Stepper motors are selected by holding torque and corresponding rated current. Holding torque specifies the maximum external torque applied to a motor (energized with its rated current) without causing continuous rotation. At the point the motor begins to rotate, the available torque is often referred to as pullout torque. Pullout torque ratings are represented as values plotted on the motor’s speed/torque curves.

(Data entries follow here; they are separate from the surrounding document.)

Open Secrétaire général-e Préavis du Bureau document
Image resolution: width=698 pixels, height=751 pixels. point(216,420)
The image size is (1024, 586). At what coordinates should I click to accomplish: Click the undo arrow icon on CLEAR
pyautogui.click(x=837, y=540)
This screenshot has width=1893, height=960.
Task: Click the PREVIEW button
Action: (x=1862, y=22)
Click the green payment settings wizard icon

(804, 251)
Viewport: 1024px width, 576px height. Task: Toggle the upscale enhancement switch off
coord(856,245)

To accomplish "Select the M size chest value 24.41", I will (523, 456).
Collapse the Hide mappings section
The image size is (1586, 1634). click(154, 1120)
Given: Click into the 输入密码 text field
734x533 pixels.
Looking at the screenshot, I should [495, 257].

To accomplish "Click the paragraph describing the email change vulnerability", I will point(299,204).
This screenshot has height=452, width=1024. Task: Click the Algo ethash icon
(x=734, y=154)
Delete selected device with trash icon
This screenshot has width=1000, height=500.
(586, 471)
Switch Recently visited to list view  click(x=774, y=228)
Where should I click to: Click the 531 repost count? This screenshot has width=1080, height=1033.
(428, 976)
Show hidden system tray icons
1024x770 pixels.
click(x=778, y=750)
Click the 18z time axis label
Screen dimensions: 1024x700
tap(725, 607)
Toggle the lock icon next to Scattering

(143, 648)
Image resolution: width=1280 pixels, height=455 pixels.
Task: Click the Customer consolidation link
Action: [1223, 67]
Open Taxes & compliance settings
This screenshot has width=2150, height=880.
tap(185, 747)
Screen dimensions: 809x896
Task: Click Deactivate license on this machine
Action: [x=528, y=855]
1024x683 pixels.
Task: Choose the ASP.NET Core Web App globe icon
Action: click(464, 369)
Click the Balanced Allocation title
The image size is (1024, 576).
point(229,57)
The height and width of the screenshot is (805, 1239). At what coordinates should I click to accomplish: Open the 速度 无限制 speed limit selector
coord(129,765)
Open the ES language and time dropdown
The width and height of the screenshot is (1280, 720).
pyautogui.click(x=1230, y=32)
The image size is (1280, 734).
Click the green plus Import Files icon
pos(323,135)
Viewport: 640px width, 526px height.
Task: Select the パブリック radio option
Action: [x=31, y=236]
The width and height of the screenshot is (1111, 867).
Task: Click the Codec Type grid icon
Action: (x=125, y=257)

The coils of a stepper motor can be configured in a unipolar or bipolar arrangement. Since simple stepper motor driver electronics can be used to sequence the coils to rotate the motor shaft, unipolar configurations are the easiest to control. A bipolar arrangement requires a more sophisticated driver to properly sequence the windings to control the motor, which also provides additional performance benefits, such as a higher holding torque.

 

Stepper drives are available in a wide range of voltage and current ratings. A motor’s performance is highly dependent on the current and voltage supplied by the drive. The terms full-step, half-step, and "microstep” are commonly used to discuss step motors. A 1.8° step motor, for example, has 200 discrete positions in a full 360° revolution. Since 360° divided by 200 equals 1.8°, the motor shaft will advance 1.8° each time the motor is commanded to take one step - known as a full-step. The term "half-step” indicates a 0.9° step angle (half of a full 1.8° step) that is achieved by a switching technique that alternately applies positive current, no current, and negative current to each winding in succession. The term "microstep” refers to a more sophisticated form of control that goes beyond the simple switching of power between the motor phase windings to control the amount of current sent to the individual windings. A major benefit of microstepping is to reduce the resonance amplitude that occurs when the motor operates at its natural frequency. Microstepping permits the shaft to be positioned at places other than the 1.8° or 0.9° locations provided by the full-step and half-step methods. Microstepping positions occur between the two angular points in the rotation of the rotor. The most common microstep increments are 1/5, 1/10, 1/16, 1/32, 1/125 and 1/250 of a full step.